Thursday 4 February 2010

Lies, damned lies and statistics: car scrappage scheme

An Saoi: On Tuesday morning Alan Nolan of the Society of the Irish Motor Industry was on Morning Ireland and made reference to the increase in car sales in January of approx. 5%. He uttered some of the same phrases that were mentioned about shopping in the run up to Christmas, which as the January VAT returns showed did not conform to the facts. He said that there was “great footfall in dealerships and great interest”.

Car sales are a serious source of tax revenue and in the interest of commenting accurately on tax issues, I decided I had better have a look at the SIMI National Vehicle Statistics, which are provided from figures prepared by the Revenue Commissioners.

Right enough, there was a 5.04% increase in new car sales but a 9% decrease in new car registrations because the number of used imports had fallen by nearly 46%. Now when a used car is imported VRT and Vat must be paid, just as with a new car. SIMI have helpfully provided the number of new cars sold by marque and it is clear that sales of larger cars, Mercedes, Audi, BMW etc. have been particularly badly hit. It appears that most of the cars sold fall into the less polluting group, with much reduced VRT and possibly the scrappage grant payable also.

As all cars are imported, it makes little difference to the State whether the car a person buys is used or new when it is imported. The tax yield may be slightly higher on a new car - that is all. There seems to be little if any benefit to the country from the scrappage scheme, or am I missing something?

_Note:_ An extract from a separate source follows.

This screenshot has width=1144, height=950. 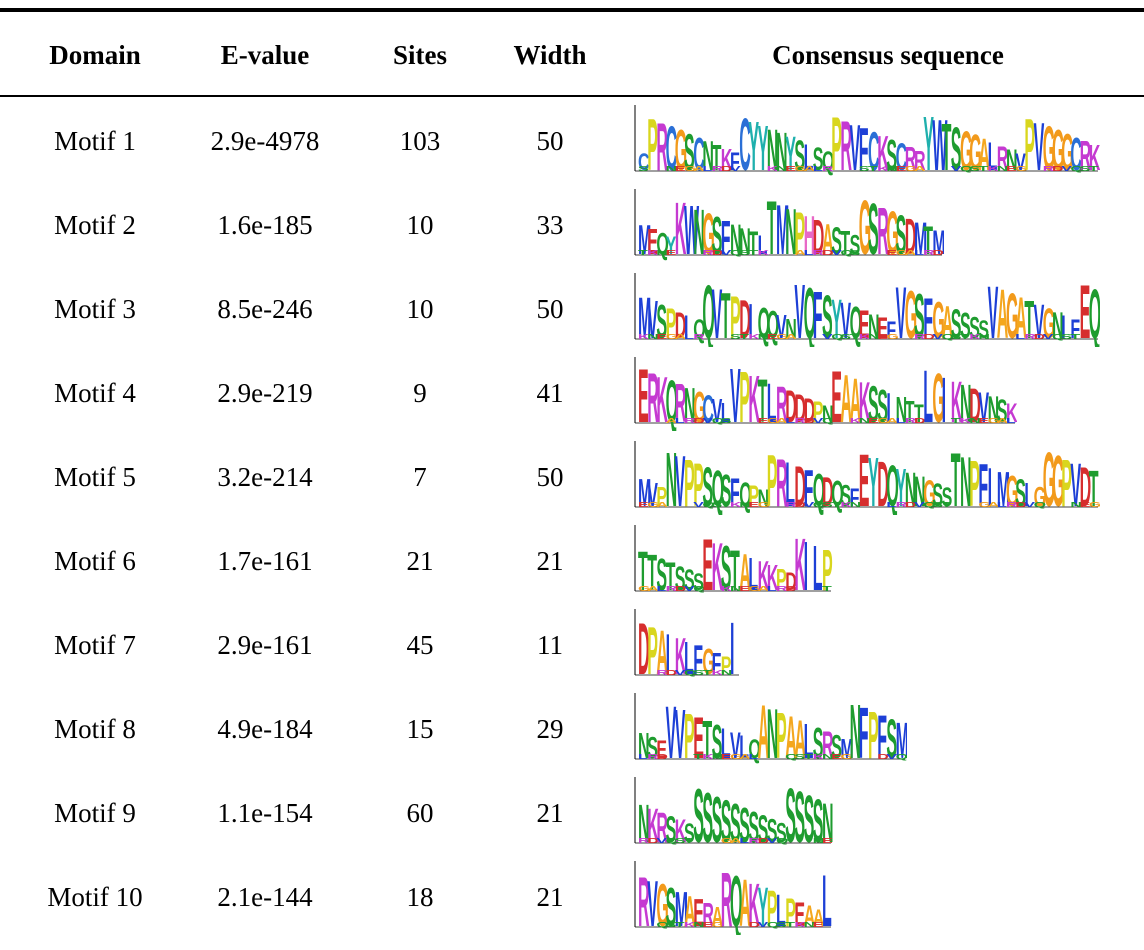 I want to click on header-rule, so click(x=572, y=96).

It looks like a serious waste of money.

2 comments:

Rory O'Farrell said...

Does the figures relate to volumes of cars or value?

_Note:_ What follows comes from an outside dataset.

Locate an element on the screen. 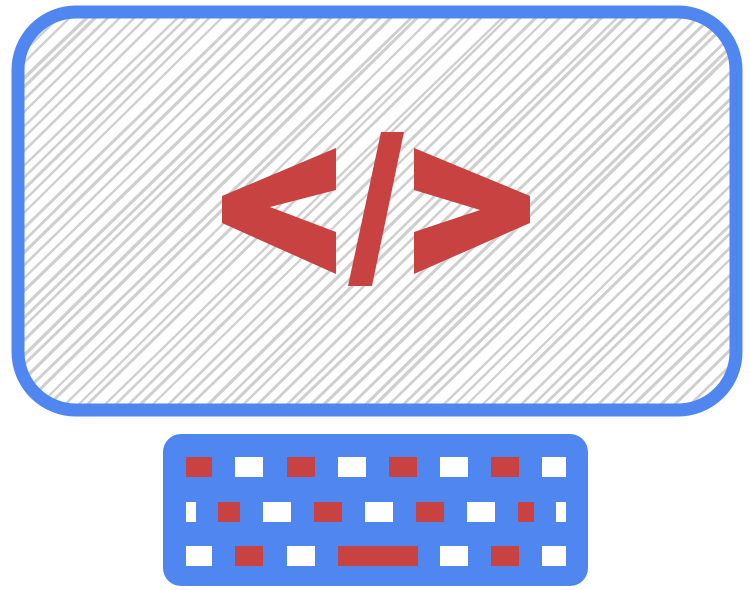  keyboard-keys is located at coordinates (376, 512).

The scrappage scheme is a bad idea, and a surprising one from a 'Green' government.

Someone who has some spare cash could put it in a bank (boosting their terrible deposit base) or spend it.

If they spend it in restaurants and so on then they will boost jobs in Ireland. If they spend it on imports they boost jobs in Germany.

There is a non-sense idea that it makes money for the government. This is not true. Any money taken from deposit accounts will (indirectly) have to be paid by the state due the bad situation of the banks. If someone takes out a loan they are borrowing at about 7%, when the government can borrow at a fraction of this. Money is also being directed away from the domestic econonmy.

As with NAMA, and most of the government economic policy, feel free to be confused. If it is confusing it is because it makes no sense.

An Saoi said...

Purely volume.

I think however the real issue is as much the collapse in commercial investment.